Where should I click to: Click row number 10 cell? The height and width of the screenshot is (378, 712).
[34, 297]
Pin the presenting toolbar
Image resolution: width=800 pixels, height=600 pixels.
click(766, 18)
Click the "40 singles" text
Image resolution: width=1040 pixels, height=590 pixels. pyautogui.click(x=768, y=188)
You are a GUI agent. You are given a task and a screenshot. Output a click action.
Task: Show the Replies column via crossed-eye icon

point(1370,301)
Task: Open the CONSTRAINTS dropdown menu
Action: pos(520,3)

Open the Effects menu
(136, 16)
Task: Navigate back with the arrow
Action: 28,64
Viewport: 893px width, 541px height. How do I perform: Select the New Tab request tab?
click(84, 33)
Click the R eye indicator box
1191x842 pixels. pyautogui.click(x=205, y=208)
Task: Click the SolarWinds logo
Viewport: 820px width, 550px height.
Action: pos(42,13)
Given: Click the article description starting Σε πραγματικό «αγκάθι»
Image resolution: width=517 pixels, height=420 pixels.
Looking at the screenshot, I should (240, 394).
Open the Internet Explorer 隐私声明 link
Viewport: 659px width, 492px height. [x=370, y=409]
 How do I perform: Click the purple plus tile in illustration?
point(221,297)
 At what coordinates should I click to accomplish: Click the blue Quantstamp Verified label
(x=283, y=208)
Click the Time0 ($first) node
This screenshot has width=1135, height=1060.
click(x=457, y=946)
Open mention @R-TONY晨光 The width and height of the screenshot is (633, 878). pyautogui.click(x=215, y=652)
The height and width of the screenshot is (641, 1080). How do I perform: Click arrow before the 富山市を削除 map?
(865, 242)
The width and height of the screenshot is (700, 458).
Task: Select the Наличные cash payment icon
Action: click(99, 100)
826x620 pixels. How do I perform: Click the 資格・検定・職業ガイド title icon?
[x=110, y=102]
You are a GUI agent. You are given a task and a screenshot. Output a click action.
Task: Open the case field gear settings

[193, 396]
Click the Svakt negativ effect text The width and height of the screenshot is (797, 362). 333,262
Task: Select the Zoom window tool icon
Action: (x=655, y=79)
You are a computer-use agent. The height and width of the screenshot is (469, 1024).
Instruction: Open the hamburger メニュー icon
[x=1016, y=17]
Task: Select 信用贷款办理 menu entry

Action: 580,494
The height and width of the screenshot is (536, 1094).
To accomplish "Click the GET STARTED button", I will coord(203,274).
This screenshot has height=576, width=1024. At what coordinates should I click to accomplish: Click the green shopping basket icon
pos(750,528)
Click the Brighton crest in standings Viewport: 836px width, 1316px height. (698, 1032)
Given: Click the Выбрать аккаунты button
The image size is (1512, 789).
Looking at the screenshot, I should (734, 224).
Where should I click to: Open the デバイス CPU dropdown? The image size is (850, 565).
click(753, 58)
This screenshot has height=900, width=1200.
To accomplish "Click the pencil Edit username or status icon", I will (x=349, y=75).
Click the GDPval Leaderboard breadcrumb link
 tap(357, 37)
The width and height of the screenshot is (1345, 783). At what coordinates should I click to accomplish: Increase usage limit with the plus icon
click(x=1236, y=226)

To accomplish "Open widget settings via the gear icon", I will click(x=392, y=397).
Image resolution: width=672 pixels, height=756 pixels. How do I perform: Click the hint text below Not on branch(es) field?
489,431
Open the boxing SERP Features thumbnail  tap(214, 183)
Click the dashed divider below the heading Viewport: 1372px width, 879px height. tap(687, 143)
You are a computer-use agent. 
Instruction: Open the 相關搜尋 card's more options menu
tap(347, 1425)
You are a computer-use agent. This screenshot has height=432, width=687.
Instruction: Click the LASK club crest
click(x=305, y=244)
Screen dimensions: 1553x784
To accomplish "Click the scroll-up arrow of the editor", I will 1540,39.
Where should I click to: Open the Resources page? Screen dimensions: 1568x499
________________________
● **Task brief**: Reproduce the entries above in full, verbatim.

● **Result below**:
Where should I click to: Click row number 10 cell? The height and width of the screenshot is (378, 712).
[34, 297]
Pin the presenting toolbar
Image resolution: width=800 pixels, height=600 pixels.
click(766, 18)
Click the "40 singles" text
Image resolution: width=1040 pixels, height=590 pixels. pyautogui.click(x=768, y=188)
You are a GUI agent. You are given a task and a screenshot. Output a click action.
Task: Show the Replies column via crossed-eye icon

point(1370,301)
Task: Open the CONSTRAINTS dropdown menu
Action: pos(520,3)

Open the Effects menu
(136, 16)
Task: Navigate back with the arrow
Action: 28,64
Viewport: 893px width, 541px height. How do I perform: Select the New Tab request tab?
click(84, 33)
Click the R eye indicator box
1191x842 pixels. pyautogui.click(x=205, y=208)
Task: Click the SolarWinds logo
Viewport: 820px width, 550px height.
Action: pos(42,13)
Given: Click the article description starting Σε πραγματικό «αγκάθι»
Image resolution: width=517 pixels, height=420 pixels.
Looking at the screenshot, I should (240, 394).
Open the Internet Explorer 隐私声明 link
Viewport: 659px width, 492px height. [x=370, y=409]
 How do I perform: Click the purple plus tile in illustration?
point(221,297)
 At what coordinates should I click to accomplish: Click the blue Quantstamp Verified label
(x=283, y=208)
Click the Time0 ($first) node
This screenshot has width=1135, height=1060.
click(x=457, y=946)
Open mention @R-TONY晨光 The width and height of the screenshot is (633, 878). pyautogui.click(x=215, y=652)
The height and width of the screenshot is (641, 1080). How do I perform: Click arrow before the 富山市を削除 map?
(865, 242)
The width and height of the screenshot is (700, 458).
Task: Select the Наличные cash payment icon
Action: click(99, 100)
826x620 pixels. How do I perform: Click the 資格・検定・職業ガイド title icon?
[x=110, y=102]
You are a GUI agent. You are given a task and a screenshot. Output a click action.
Task: Open the case field gear settings

[193, 396]
Click the Svakt negativ effect text The width and height of the screenshot is (797, 362). 333,262
Task: Select the Zoom window tool icon
Action: (x=655, y=79)
You are a computer-use agent. The height and width of the screenshot is (469, 1024).
Instruction: Open the hamburger メニュー icon
[x=1016, y=17]
Task: Select 信用贷款办理 menu entry

Action: 580,494
The height and width of the screenshot is (536, 1094).
To accomplish "Click the GET STARTED button", I will coord(203,274).
This screenshot has height=576, width=1024. At what coordinates should I click to accomplish: Click the green shopping basket icon
pos(750,528)
Click the Brighton crest in standings Viewport: 836px width, 1316px height. (698, 1032)
Given: Click the Выбрать аккаунты button
The image size is (1512, 789).
Looking at the screenshot, I should (734, 224).
Where should I click to: Open the デバイス CPU dropdown? The image size is (850, 565).
click(753, 58)
This screenshot has height=900, width=1200.
To accomplish "Click the pencil Edit username or status icon", I will (x=349, y=75).
Click the GDPval Leaderboard breadcrumb link
 tap(357, 37)
The width and height of the screenshot is (1345, 783). At what coordinates should I click to accomplish: Increase usage limit with the plus icon
click(x=1236, y=226)

To accomplish "Open widget settings via the gear icon", I will click(x=392, y=397).
Image resolution: width=672 pixels, height=756 pixels. How do I perform: Click the hint text below Not on branch(es) field?
489,431
Open the boxing SERP Features thumbnail  tap(214, 183)
Click the dashed divider below the heading Viewport: 1372px width, 879px height. tap(687, 143)
You are a computer-use agent. 
Instruction: Open the 相關搜尋 card's more options menu
tap(347, 1425)
You are a computer-use agent. This screenshot has height=432, width=687.
Instruction: Click the LASK club crest
click(x=305, y=244)
Screen dimensions: 1553x784
To accomplish "Click the scroll-up arrow of the editor", I will 1540,39.
Where should I click to: Open the Resources page? Screen dimensions: 1568x499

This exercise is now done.